Modus Predator Seksual Anak di Bontang Jerat Korban, Rayu Pakai Uang hingga Pemaksaan
Tangkapan layar saat tersangka kasus kekerasan seksual diamankan warga. (ist)
BONTANG - Sat Reskrim Polres Bontang menetapkan pelaku kekerasan seksual terhadap anak di bawah umur menjadi tersangka pada Rabu (29/4/2026).
Kapolres Bontang AKBP Widho Anriano melalui Plt Kasat Reskrim AKP Mohammad Yazid mengatakan, penetapan tersangka ini berdasarkan alat bukti yang kuat.

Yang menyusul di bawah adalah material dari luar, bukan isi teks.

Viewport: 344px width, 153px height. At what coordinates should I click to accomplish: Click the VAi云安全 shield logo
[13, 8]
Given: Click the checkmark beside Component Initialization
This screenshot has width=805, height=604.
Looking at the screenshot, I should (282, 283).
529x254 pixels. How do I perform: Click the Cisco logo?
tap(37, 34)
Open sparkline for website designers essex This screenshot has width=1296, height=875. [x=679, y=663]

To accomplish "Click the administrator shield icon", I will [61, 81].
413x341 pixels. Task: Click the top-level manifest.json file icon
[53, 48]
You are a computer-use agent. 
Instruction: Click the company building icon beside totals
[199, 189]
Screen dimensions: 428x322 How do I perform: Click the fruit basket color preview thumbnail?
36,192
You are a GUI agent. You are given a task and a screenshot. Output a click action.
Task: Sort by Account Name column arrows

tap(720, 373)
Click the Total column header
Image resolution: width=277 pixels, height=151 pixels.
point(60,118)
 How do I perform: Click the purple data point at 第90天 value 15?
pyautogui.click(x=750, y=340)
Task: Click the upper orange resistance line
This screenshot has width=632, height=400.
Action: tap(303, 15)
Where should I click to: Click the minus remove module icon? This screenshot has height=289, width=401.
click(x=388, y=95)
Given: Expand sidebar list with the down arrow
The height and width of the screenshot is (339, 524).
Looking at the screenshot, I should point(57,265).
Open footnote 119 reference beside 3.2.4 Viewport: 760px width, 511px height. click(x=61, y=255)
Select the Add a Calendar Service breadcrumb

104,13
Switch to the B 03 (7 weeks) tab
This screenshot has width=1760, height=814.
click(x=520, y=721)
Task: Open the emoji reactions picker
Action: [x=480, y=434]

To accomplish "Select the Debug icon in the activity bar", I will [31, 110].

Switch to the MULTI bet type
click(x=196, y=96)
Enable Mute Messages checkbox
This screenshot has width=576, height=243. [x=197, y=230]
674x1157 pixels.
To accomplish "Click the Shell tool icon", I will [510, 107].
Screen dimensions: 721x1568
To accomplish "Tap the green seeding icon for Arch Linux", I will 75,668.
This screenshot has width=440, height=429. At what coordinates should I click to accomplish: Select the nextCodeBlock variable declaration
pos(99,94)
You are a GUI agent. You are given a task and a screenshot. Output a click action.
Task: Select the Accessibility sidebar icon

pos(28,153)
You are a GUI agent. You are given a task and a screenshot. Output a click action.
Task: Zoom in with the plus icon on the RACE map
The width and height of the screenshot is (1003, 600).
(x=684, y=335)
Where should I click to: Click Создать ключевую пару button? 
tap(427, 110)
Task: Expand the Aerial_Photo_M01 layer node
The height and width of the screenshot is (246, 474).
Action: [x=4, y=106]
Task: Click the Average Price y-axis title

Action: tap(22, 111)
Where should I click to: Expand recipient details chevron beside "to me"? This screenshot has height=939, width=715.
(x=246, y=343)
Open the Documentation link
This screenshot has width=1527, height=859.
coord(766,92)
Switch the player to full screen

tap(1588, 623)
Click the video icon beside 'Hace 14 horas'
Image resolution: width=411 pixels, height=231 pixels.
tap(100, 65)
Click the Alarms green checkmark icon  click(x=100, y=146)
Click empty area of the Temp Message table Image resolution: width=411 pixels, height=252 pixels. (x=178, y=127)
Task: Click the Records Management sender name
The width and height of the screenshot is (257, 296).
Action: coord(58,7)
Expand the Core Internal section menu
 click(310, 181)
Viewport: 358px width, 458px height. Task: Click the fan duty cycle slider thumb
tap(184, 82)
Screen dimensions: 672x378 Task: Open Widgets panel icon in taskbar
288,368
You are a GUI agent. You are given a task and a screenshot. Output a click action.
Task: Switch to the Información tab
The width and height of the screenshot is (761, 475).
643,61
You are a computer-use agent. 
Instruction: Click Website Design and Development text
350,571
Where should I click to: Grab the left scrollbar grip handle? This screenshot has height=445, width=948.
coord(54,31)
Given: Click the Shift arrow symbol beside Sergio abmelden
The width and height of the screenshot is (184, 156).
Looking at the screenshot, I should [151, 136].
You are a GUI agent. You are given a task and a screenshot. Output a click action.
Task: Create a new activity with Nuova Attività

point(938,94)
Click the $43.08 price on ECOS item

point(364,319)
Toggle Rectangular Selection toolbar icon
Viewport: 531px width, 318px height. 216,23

Korban diketahui sebanyak 4 orang. Parahnya korban semuanya anak di bawah umur. Aksi bejat tersangka dilakukan medio Februari hingga Maret 2026.
"Sudah kami tetapkan tersangka. Karena prilakunya itu cukup membuat resah masyarakat," ucap AKP Yazid.
Seluruh korban saat ini mendapatkan pendampingan khusus melalui unit Perlindungan Perempuan dan Anak (PPA) untuk menghilangkan trauma sikologi.
Para korban bahkan mayoritas anak yang masih duduk di bangku sekolah dasar. Modusnya pelaku membujuk dengan iming-iming imbalan uang. Jika cara itu tak berhasil, pelaku juga nekat melakukan pemaksaan.
"Korban dapat pendampingan khusus. Pelaku sudah ditahan," tuturnya.
Sebelumnya diberitakan, Seorang warga Bontang Utara berinisial T (46) diamankan pada Senin malam, 27 April 2026, setelah diduga melakukan tindak pelecehan seksual.
Terduga pelaku diamankan oleh pihak keluarga korban sebelum kemudian diserahkan ke aparat kepolisian. Penindakan tersebut dilakukan menyusul dugaan bahwa aksi pelaku telah menimbulkan lebih dari satu korban.
Salah satu lurah setempat membenarkan adanya pengamanan tersebut. Ia menyebut langkah itu dilakukan untuk menjaga kondusivitas lingkungan.
“Benar. Kami serahkan sepenuhnya penanganan kasus ini kepada pihak kepolisian,” ujarnya.